There are some direct ETF plays on that theme such as the First Trust ISE Chindia Index Fund (FNI) which offers a sizable allocation to discretionary names. Of course, the Global X China Consumer ETF (CHIQ) and the EGShares India Consumer ETF (INCO) are direct plays on the consumers of those countries, but there is more to the story.
"In rapid growth markets, markets for many consumer goods are reaching takeoff points,' where rising per capita income generates a more-than-proportionate increase in market size. Demand for consumer durables is set to boom," said Ernst & Young.
Additionally, Ernst & Young sees a strong increase in exported goods and services in the Pacific Rim over the next decade. That increase will be driven, in part, by booming domestic demand. The domestic demand story in the developing world reminds investors multinationals are not always the best way to tap into the emerging markets consumer.
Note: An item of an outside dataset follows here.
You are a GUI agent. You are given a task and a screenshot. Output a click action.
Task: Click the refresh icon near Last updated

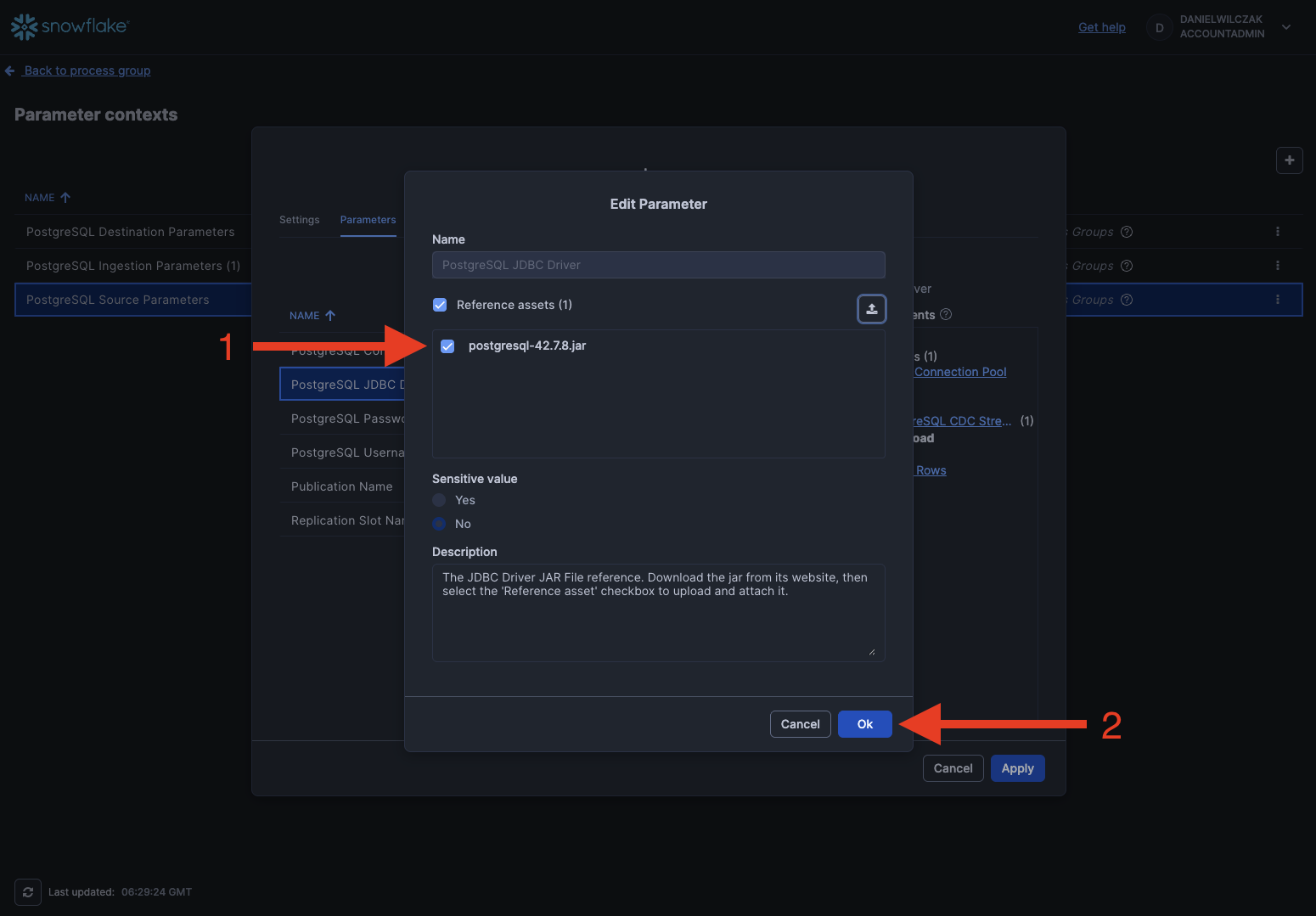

An alternative avenue is the newly minted EGShares Emerging Markets Domestic Demand ETF (EMDD). The EGShares Emerging Markets Domestic Demand ETF, which debuted in July, was created to offer investors a better way of exploiting the domestic demand story in the emerging world. U.S. multinationals such as Coca-Cola and McDonald's are not found in this fund.
However, EMDD does offer a direct avenue to the expected vibrancy of Asia's local demand story over the coming years. India and China combine for over 30 percent of the fund's weight. EMDD also features smaller allocations to Indonesia, Malaysia, Thailand and the Philippines.